Ciberchavales

Internet ofrece claras ventajas en el campo de la educación, pero puede resultar un arma de doble filo, sobre todo con los más pequeños. Los chicos habituados a utilizar el ordenador durante mucho tiempo son más capaces de manejar multitareas e información visual. El cerebro joven es maleable, cambia rápidamente en respuesta a los estímulos. Los menores son el grupo más vulnerable de los usuarios de la red. Son víctimas potenciales de actividades ilícitas como tráfico de niños, pornografía o prostitución infantil. Además tienen fácil acceso a contenidos desaconsejables que pueden afectar negativamente a su desarrollo físico y mental.

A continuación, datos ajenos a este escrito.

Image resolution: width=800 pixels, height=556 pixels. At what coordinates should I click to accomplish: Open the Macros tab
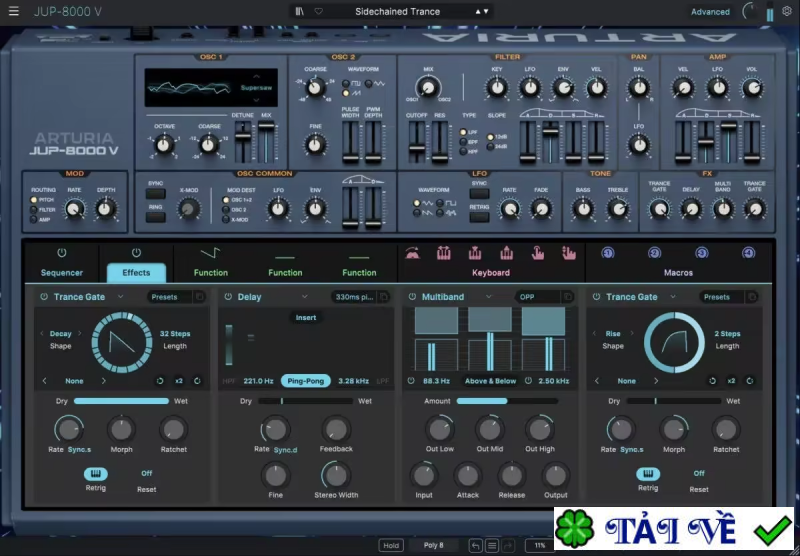point(678,272)
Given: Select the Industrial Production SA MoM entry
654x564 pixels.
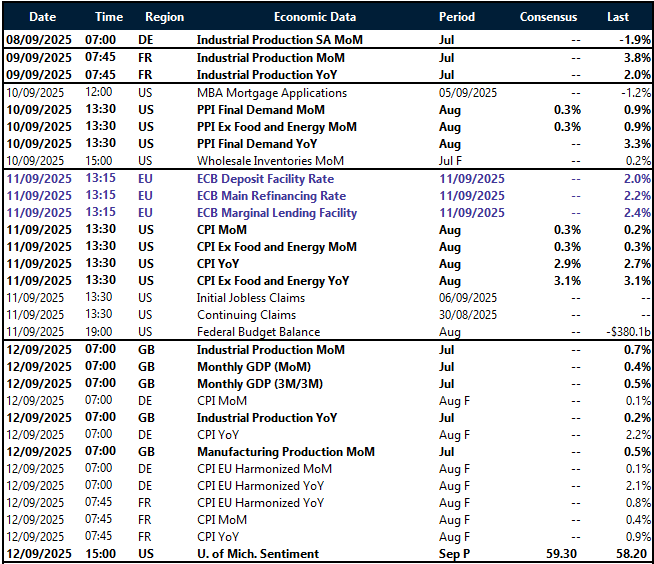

Consejos para proteger a los niños

El mejor método de prevención del manejo pernicioso de Internet pasa por la educación y la sensibilización. Para eso es necesario enseñar a los niños a actuar de forma correcta ante una situación delicada o incómoda.

Existe una serie de reglas del cuidado de Internet que pueden ser útiles:

- Los padres deben hablar con los hijos sobre lo que pueden y no pueden hacer mientras navegan por la red. Hay que acostumbrarles a pedir permiso antes de usar internet. También hay que crear un ambiente de confianza que propicie el avisar a los mayores de la presencia de páginas que incomoden.

- Los más jóvenes tienen que saber que no deben dar información personal a nadie, aunque les ofrezcan un premio o un regalo a cambio.

- Tener presente que en los chats puede haber personas que no digan la verdad, que en realidad no son quien aparentan ser y que tal vez resulten peligrosas.